The ShmemResource section specifies the maximum amount of shared memory and swap space that jobs can allocate.
The Netif section lists and ranks all network interfaces to which Sun HPC nodes may be connected.
The MPIOptions section defines various MPI parameters that can affect the communication performance of MPI jobs.
The PFSFileSystem section names and defines PFS file systems in the cluster.
The PFSServers section names and defines I/O servers for the PFS file systems.
The HPCNodes section is not used by the CRE. It applies only in an LSF-based runtime environment.
You can change any of these aspects of your cluster's configuration by editing the corresponding parts of the hpc.conf file. This section explains how to:
Prepare for editing hpc.conf. See "Prepare to Edit hpc.conf""Prepare to Edit hpc.conf".
Create one or more I/O servers for the PFS file systems. See "Create PFS I/O Servers"
Create PFS file systems. See "Create PFS File Systems".
Specify various attributes of the network interfaces that your cluster nodes use. See "Set Up Network Interfaces".
Learn how to control MPI communication attributes. See "Specify MPI Options".
Update the CRE database. See "Update the CRE Database".
You may never need to make any other changes to hpc.conf than are described in this section.
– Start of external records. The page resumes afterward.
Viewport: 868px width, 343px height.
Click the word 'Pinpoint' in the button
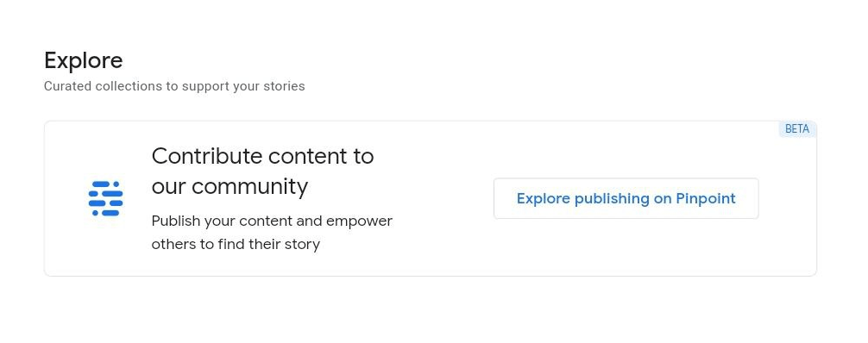(706, 198)
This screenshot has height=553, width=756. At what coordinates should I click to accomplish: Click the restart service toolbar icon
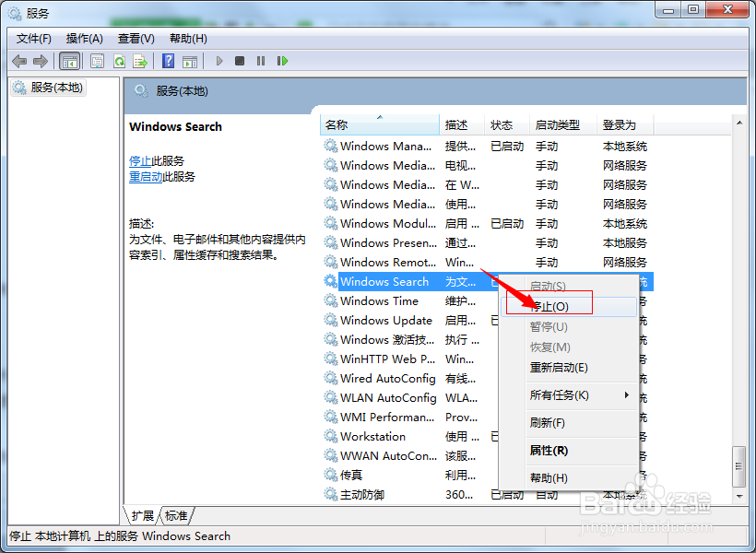click(282, 61)
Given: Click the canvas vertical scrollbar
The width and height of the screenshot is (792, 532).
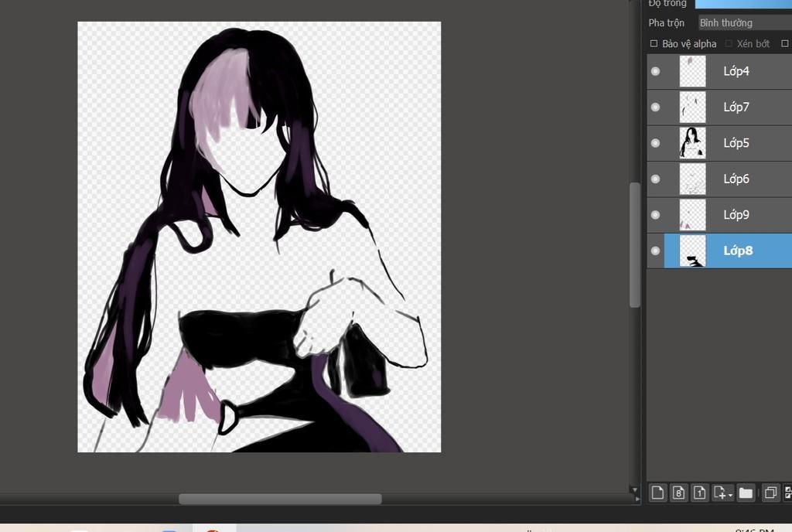Looking at the screenshot, I should (x=635, y=244).
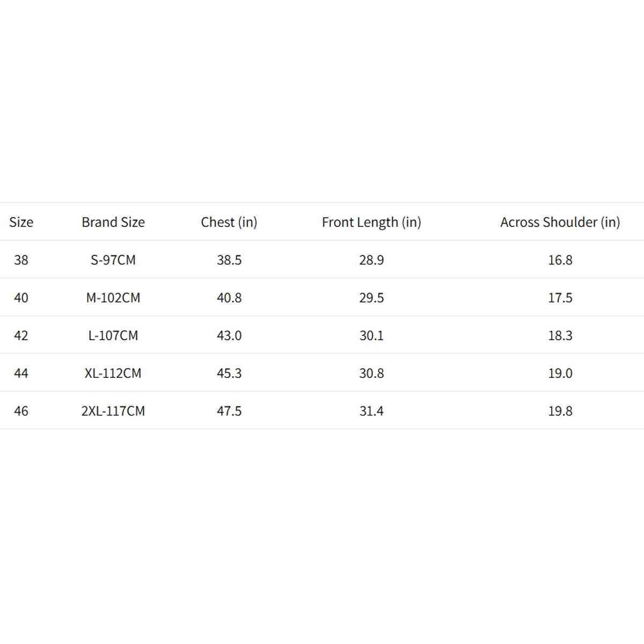Viewport: 644px width, 644px height.
Task: Select the 2XL-117CM brand size cell
Action: click(x=113, y=411)
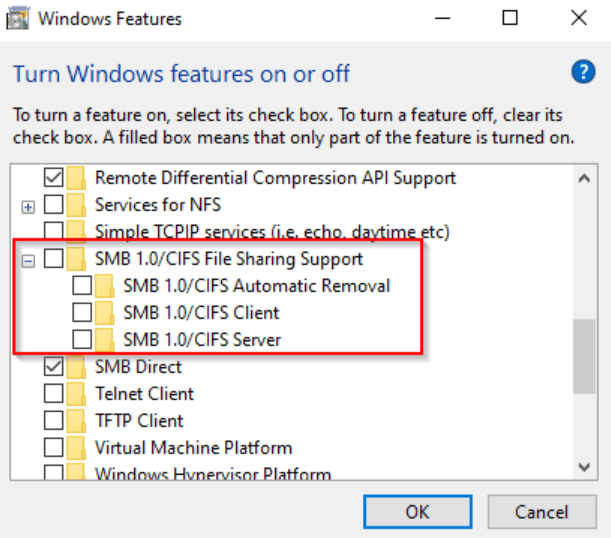Click the SMB Direct folder icon
The width and height of the screenshot is (611, 538).
point(77,367)
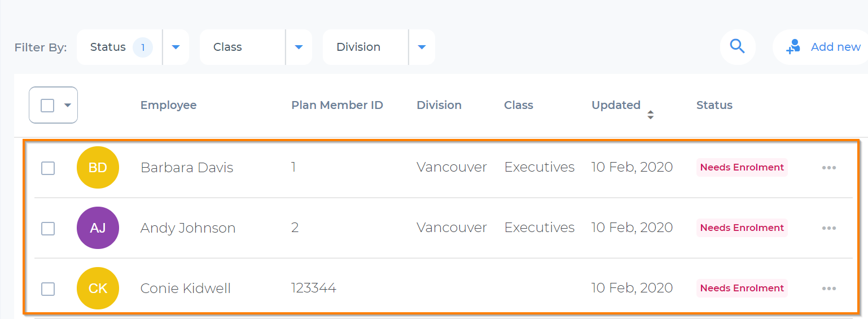This screenshot has width=868, height=319.
Task: Open more options for Barbara Davis
Action: point(828,168)
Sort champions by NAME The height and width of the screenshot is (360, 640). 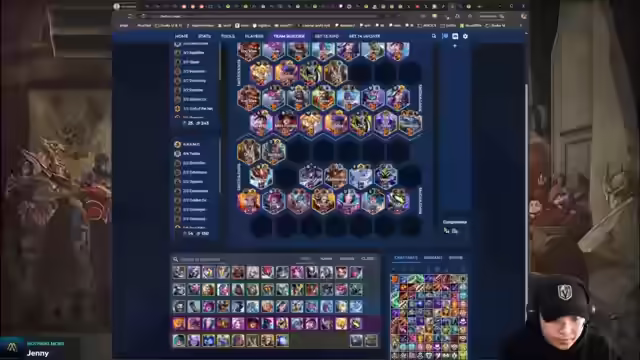[326, 259]
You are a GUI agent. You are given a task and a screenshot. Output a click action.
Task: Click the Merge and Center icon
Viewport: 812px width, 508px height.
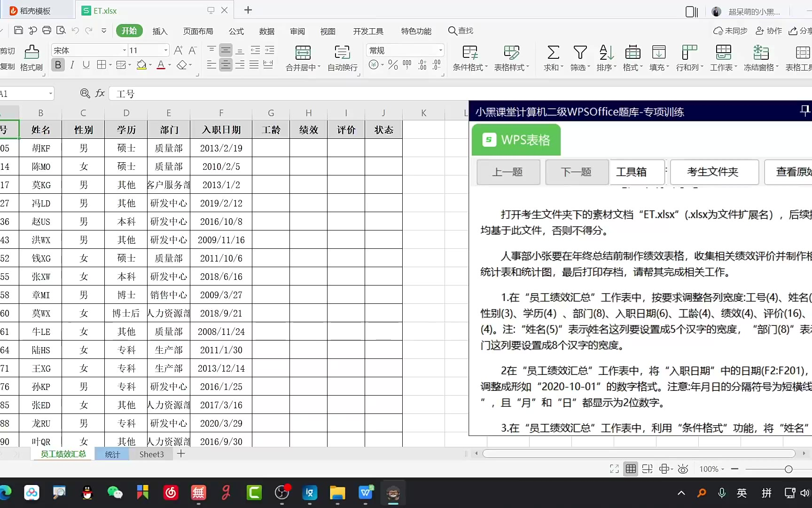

However, if you do want to edit hpc.conf further, see Chapter 7, hpc.conf: Detailed Description for a fuller description of this file.
Begin ShmemResource : End ShmemResource Begin Netif NAME RANK MTU STRIPE PROTOCOL LATENCY BANDWIDTH : : : : : : : End Netif Begin MPIOptions queue=hpc : Begin HPCNodes : End HPCNodes Begin PFSFileSystem=pfs1 NODE DEVICE THREADS : : : End PFSFileSystem Begin PFSServers NODE BUFFER_SIZE : : End PFSServers Begin HPCNodes End HPCNodes |
Perform the steps described in "Stop the CRE Daemons" and "Copy the hpc.conf Template".
Stop the CRE nodal and master daemons (in that order). The nodal daemons must be stopped on each node, including the master node.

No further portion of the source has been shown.